With the tax-cutting governor inaugurated for a second term Tuesday, and “sunny” economic forecasts issued for Florida’s new year, one could almost overlook some very bad news that arrived at the end of 2014:
A federal judge ruled that Florida underfunded Medicaid — so much so that the state essentially violated federal law and thwarted adequate medical and dental care for children.
According to Judge Adalberto Jordan, the state set Medicaid payments too low, making it impossible to attract enough doctors, mental health therapists, dentists and others to serve eligible children. Jordan also agreed with plaintiffs’ claims that administrative missteps and poor communication by state agencies put serious hurdles in the way of medical and dental care for some children.

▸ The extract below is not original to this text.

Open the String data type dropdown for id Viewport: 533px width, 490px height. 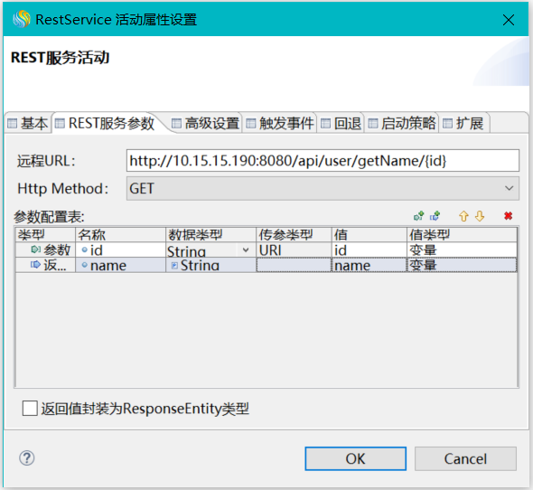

Medicaid’s clients include low-income children, the disabled, and those with special needs.
Judge Jordan’s ruling, following 10 years of litigation in a class-action lawsuit, is a sobering read. Here are some examples from the decision:
• “… There is a serious problem faced by Medicaid children in receiving prompt and equal access to medical specialists. … Children on Medicaid have to travel to other areas of the state and/or wait for several months to obtain care.”
• “One-third of the state’s (Medicaid-)enrolled children are not receiving any of their expected preventive care each year.” Plus, “79 percent of the children enrolled in Medicaid are getting no dental services at all,” although they are entitled to them.